In my TS3100 tape library I have the FH LT04 Fibre Channel Tape Drive. Is it worth moving to the FH LT04 SAS Tape drive version? I see them less than $100 on ebay. Does the backplane board in the tape library needs to be changed out if I move a SAS Tape drive?
Your libray has 2 half-height slots for drives (the TS3200 / TL4000 has 4 half-height slots). You can use any full-height drive or 1 or 2 half-height drives. The drive's user data I/O interface is only on the back of the drive - the drive talks to the library over a dedicated loader interface, which is built into drive carrier frame of each removable drive. You didn't ask, but on the IBM drives the drive is the same for library or standalone use - it is configured by DIP switch on the bottom of the drive. That's why you see so many drive carriers without drives on eBay - the drives are worth more as standalone drives than library ones.

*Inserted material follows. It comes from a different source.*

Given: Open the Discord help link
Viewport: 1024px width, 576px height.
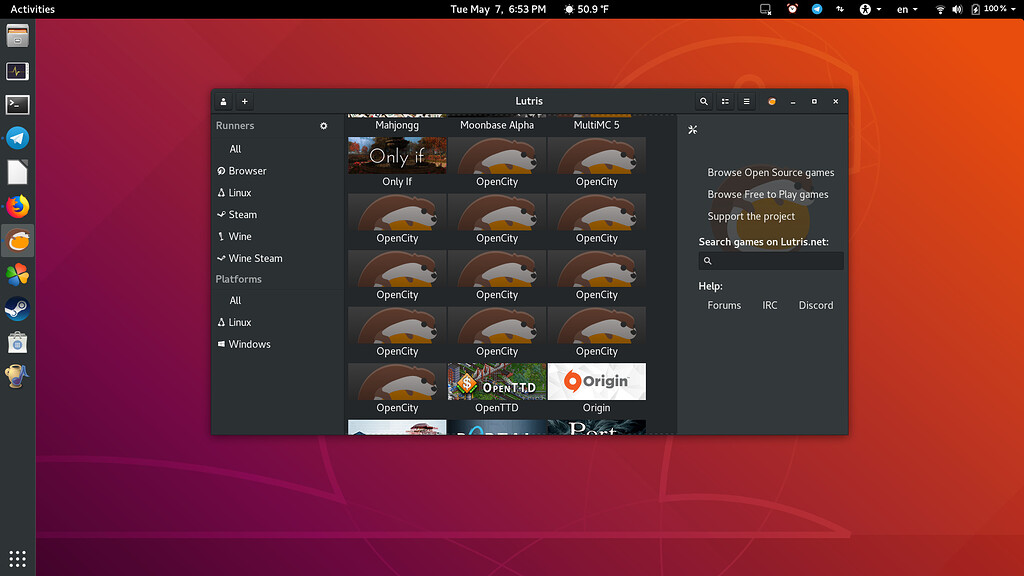Looking at the screenshot, I should coord(815,305).
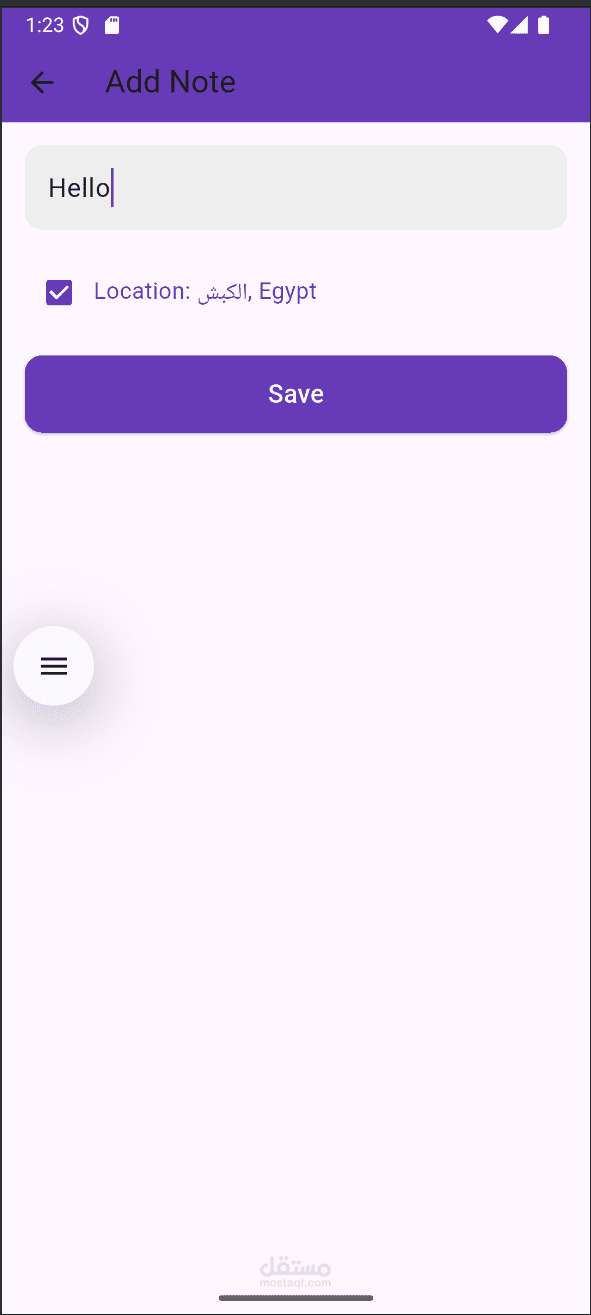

Your LTO4 drive uses a 4Gbps Fibre Channel interface. Moving to SAS within LTO4 probably just gets you a larger choice of host adapters on the server end and wouldn't affect the usable transfer rate one way or another.
Additionally, in the future I will probably buy a FH LT06 tape drive. So, the same question applies, should I purchase the Fibre channel or SAS version of the tape drive? Once again, my stock unit has a FH LT04 Fibre Channel Tape Drive.
LTO6 will read your existing LTO4 media but will not write to it. It will read and write LTO5 media (not that it matters to you).
Don't dismiss the HH drives. HH used to be a lot slower than FH due to the pancake tape motors - that's why you'll see something like "LTO4-120" instead of just LTO4. Generally, LTO4 FH drives are 120MB/sec and HH are 80MB/sec. On LTO5, both are 140MB/sec and on LTO6, 160MB/sec.
The biggest hurdle you're run into with switching to HH is the blank filler plate for the other unused drive bay. I can probably scrounge one up here if you need it.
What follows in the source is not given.